While the architecture of the proplatelet has been well established, the conditions that induce proplatelet formation are not yet well understood, particularly in vivo. A number of studies have begun to address this deficiency by investigating the signaling pathways that contribute to proplatelet formation. For example, plasma from thrombocytopenic rabbits stimulates proplatelet formation, suggesting that soluble factors are capable of inducing proplatelet growth in response to platelet depletion.9 In addition, the use of soluble inhibitors has indicated that protein kinase C, serine/threonine phosphatases, and mammalian target of rapamycin are necessary for normal proplatelet development.10-12 Genetic approaches have also provided valuable insight into the intracellular factors that contribute to proplatelet growth. Deletion of the megakaryocyte transcription factors NF-E2 and GATA-1 demonstrate that both are required for proplatelet formation and normal platelet counts.13-15 Further, proteins under NF-E2 control, such as 3β-hydroxysteroid dehydrogenase, β1-tubulin, Rab27b, and caspase-12 are implicated in the normal regulation of proplatelet formation and/or platelet release.16-20
There is mounting evidence to suggest that the bone marrow stroma contributes to proplatelet development and platelet release. Recent research has shown that the chemokine SDF-1 and the growth factor FGF-4 are necessary for megakaryocyte recruitment to sinusoid endothelial cells and can help to reconstitute platelet counts following myelosuppression.21 In addition, matrix proteins such as vitronectin and collagen have been shown to promote proplatelet formation,22,23 and antibodies directed against GPIbα and the integrin subunit αIIb inhibit proplatelets when added to cultured megakaryoytes.24 However, there are no studies to our knowledge that have looked at the role of fibrinogen itself in regulating proplatelet development.

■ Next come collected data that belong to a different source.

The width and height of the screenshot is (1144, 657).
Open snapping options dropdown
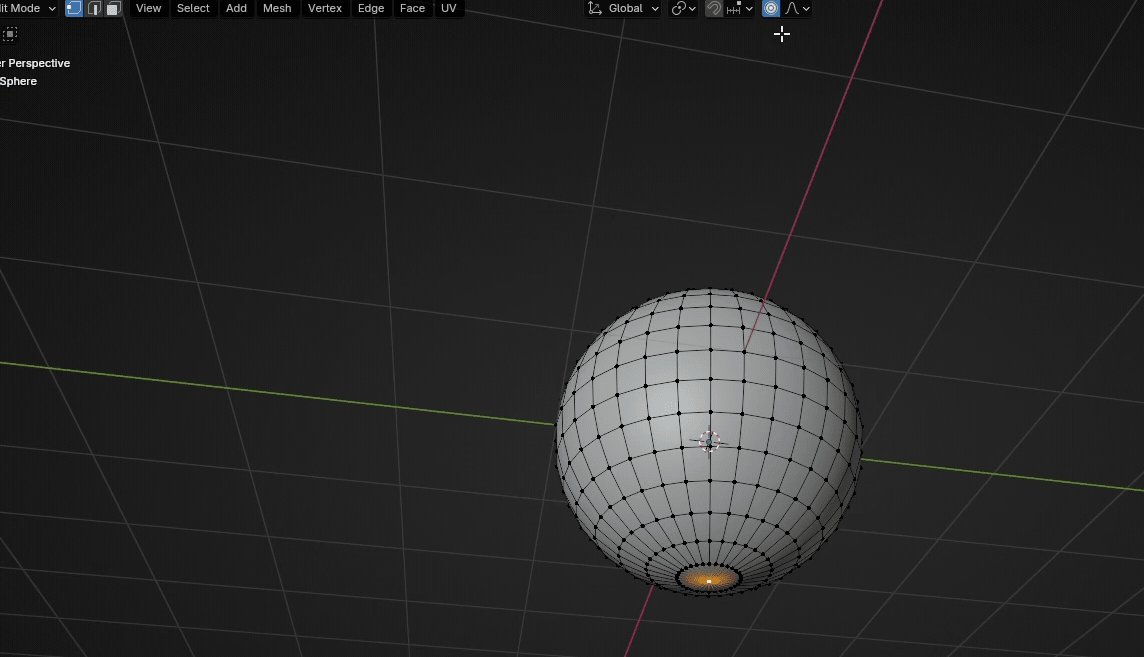tap(741, 8)
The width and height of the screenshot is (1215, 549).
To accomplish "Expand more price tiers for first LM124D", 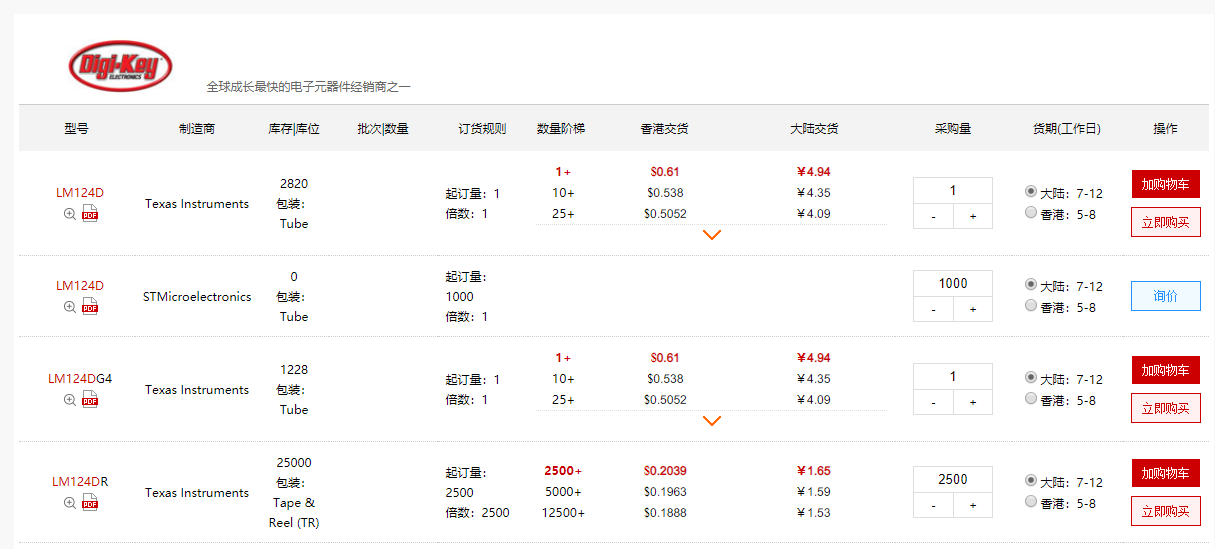I will pos(712,235).
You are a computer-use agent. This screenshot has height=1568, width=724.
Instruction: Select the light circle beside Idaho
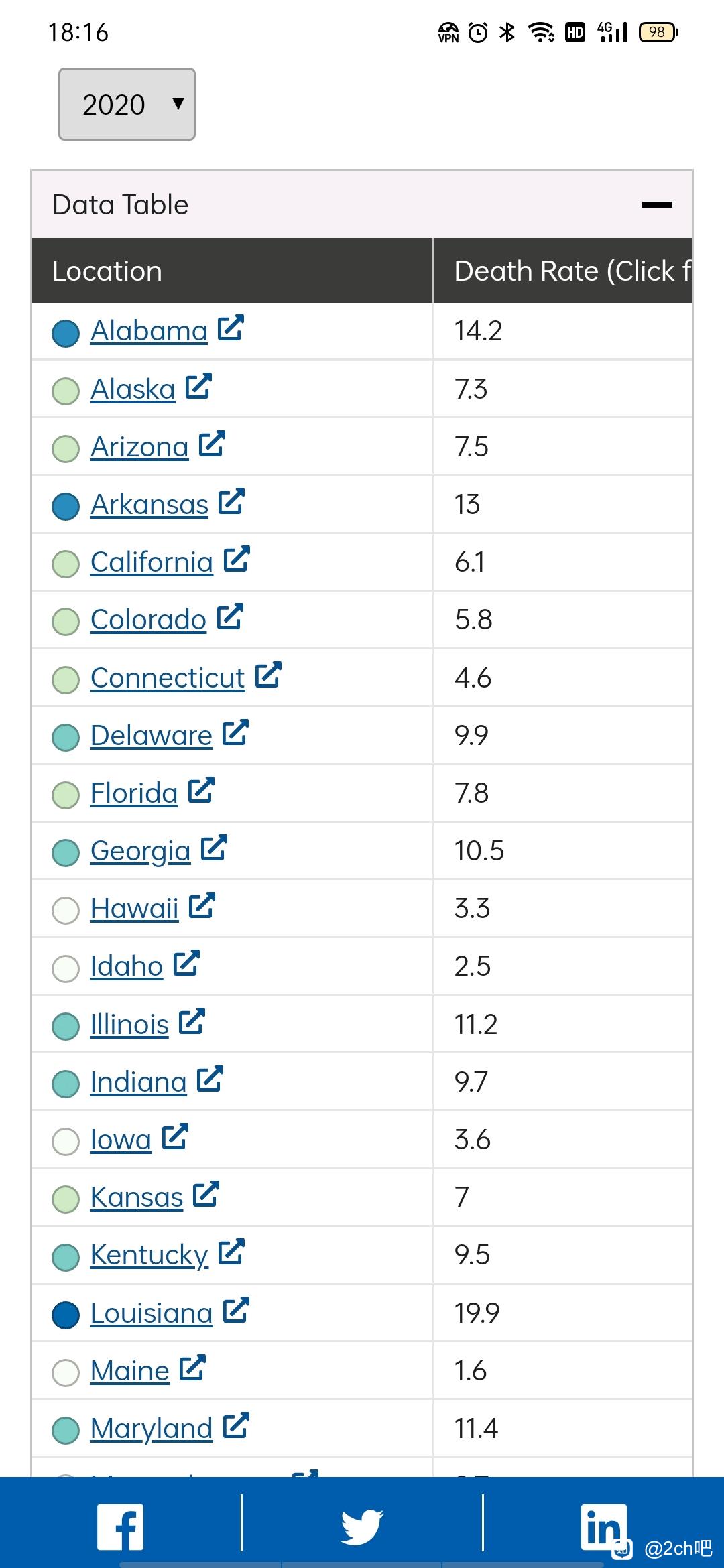[66, 968]

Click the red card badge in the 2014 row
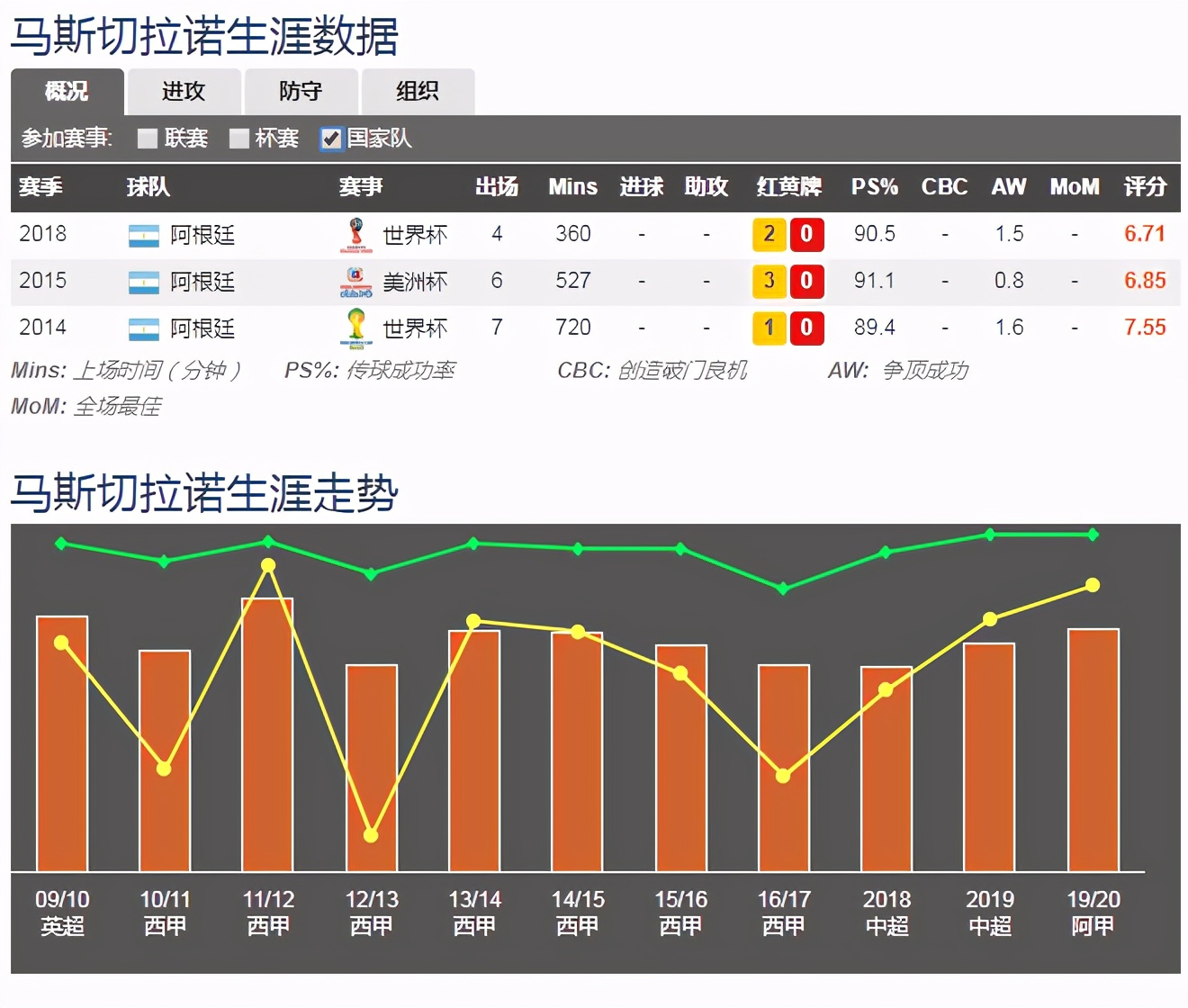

In the present study, we demonstrate that fibrinogen supports robust proplatelet development from uncultured primary murine megakaryocytes in vitro and that, in vivo, fibrinogen is localized to vascular sinusoids. Further, we demonstrate that integrin αIIbβ3 is necessary for proplatelet formation on fibrinogen in vitro, and that the absence of αIIbβ3 leads to reduction in platelet counts in mice who received injections of thrombopoietin (TPO) relative to controls. We conclude that the interaction of fibrinogen with αIIbβ3 is an important component of proplatelet formation and platelet release from murine megakaryocytes.
Materials and methods
Bovine serum albumin (BSA; fatty acid-free), apyrase (grade VII), PGI2, 10% formalin, human placental laminin, and human plasma vitronectin were from Sigma (Gillingham, United Kingdom). The Src family kinase inhibitor 4-amino-5-(4-chlorophenyl)-7-(t-butyl)pyrazolo[3,4-d]pyrimidine (PP2) was from Merck Biosciences (Nottingham, United Kingdom). Fibrinogen was from Enzyme Research Laboratories (Swansea, United Kingdom). Horm collagen was from Nycomed (Linz, Austria). Von Willebrand factor (VWF) and botrocetin were generous gifts from Michael Berndt (Monash University, Victoria, Australia). Fluorescein isothiocyanate (FITC)-conjugated antimouse fibrinogen and FITC-conjugated IgG control polyclonal antibodies were from Emfret Analytics (Würzburg, Germany). Anti-mouse αIIb integrin (clone MWReg30) and rat IgG1 control antibodies were from Serotec (Oxford, United Kingdom). Antimouse CD105 (clone MJ7/18) was from eBioscience (San Diego, CA). Texas Red-conjugated streptavidin was from Southern Biotechnology Associates (Birmingham, AL). Murine TPO was from Peprotech (London, United Kingdom). Lotrafiban was a generous gift from GlaxoSmithKline (King of Prussia, PA). Dimethyl BAPTA-AM was from Molecular Probes (Paisley, United Kingdom).
Mice, murine TPO injections, and induced thrombocytopenia
All mice were maintained using housing and husbandry in accordance with local and national regulations established by the UK Home Office. Mice deficient in αIIb and PLCγ2 were generated as previously described and bred on a C57BL6 background.25,26 Genotype was identified via genomic polymerase chain reaction.25,26 Where necessary, C57BL6 wild-type mice were purchased from Harlan (Oxon, United Kingdom). Littermate controls were used with genetically modified mice. Mice were given intraperitoneal injections of 0.3 μg of TPO in a solution of 20 mM Tris (pH 8.0), 0.9% NaCl, and 0.25% BSA for 4 consecutive days to boost megakaryocyte and proplatelet totals, with the megakaryocytes being harvested the day following the last TPO injection.27 Thrombocytopenia was induced by intraperitoneal injection of 2 μg/g polyclonal anti-GPIbα antibody (Emfret Analytics).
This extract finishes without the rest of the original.